======== Provided data

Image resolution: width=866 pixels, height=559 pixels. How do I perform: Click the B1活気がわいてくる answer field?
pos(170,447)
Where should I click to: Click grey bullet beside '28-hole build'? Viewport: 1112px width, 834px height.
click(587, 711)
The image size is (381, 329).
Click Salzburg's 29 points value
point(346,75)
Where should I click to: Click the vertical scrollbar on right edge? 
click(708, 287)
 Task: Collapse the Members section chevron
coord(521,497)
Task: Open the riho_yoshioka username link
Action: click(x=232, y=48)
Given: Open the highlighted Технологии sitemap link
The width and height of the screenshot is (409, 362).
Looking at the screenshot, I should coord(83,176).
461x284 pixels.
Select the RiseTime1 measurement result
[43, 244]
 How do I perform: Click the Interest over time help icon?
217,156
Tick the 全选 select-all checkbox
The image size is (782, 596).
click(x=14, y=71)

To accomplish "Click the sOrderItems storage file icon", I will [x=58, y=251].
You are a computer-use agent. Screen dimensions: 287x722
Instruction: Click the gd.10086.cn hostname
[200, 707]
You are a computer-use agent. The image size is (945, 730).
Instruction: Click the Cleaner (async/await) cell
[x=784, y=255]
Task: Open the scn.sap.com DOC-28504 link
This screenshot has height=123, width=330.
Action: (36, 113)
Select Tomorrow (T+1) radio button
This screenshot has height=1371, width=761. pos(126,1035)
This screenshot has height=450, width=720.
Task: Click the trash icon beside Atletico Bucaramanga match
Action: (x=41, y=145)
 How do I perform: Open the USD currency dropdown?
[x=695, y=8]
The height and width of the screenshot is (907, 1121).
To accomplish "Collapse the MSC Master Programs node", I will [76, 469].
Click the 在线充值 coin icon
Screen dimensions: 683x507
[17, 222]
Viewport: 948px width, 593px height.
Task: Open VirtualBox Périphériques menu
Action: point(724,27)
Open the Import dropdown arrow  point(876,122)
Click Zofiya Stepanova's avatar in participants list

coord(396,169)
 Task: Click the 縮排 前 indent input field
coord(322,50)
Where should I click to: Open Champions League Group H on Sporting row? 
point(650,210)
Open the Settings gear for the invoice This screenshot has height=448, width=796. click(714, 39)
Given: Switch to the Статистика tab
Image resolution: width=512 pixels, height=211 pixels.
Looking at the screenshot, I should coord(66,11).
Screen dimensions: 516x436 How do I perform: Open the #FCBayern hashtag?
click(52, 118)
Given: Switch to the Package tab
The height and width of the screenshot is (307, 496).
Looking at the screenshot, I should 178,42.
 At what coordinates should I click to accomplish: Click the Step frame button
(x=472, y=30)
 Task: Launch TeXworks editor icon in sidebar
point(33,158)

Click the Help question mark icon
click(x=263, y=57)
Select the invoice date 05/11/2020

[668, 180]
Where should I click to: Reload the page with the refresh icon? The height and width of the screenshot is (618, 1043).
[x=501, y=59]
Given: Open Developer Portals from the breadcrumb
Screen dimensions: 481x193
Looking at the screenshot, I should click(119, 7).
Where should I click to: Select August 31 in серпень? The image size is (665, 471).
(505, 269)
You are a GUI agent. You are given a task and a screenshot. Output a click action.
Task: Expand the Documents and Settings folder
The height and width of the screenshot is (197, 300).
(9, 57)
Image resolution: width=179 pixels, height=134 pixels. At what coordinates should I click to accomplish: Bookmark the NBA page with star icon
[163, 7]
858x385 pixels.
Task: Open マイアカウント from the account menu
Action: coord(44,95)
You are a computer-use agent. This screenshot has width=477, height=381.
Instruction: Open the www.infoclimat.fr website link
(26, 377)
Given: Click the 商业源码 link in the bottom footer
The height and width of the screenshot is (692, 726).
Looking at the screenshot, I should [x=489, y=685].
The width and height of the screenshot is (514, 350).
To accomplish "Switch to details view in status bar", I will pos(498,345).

================

• Goal of the exercise
Copy out the entries above word for word, starting with the line that contains "You are a computer-use agent. This" and going on through the line that contains "Looking at the screenshot, I should [x=489, y=685].".

• Exercise solution
You are a computer-use agent. This screenshot has width=477, height=381.
Instruction: Open the www.infoclimat.fr website link
(26, 377)
Given: Click the 商业源码 link in the bottom footer
The height and width of the screenshot is (692, 726).
Looking at the screenshot, I should [x=489, y=685].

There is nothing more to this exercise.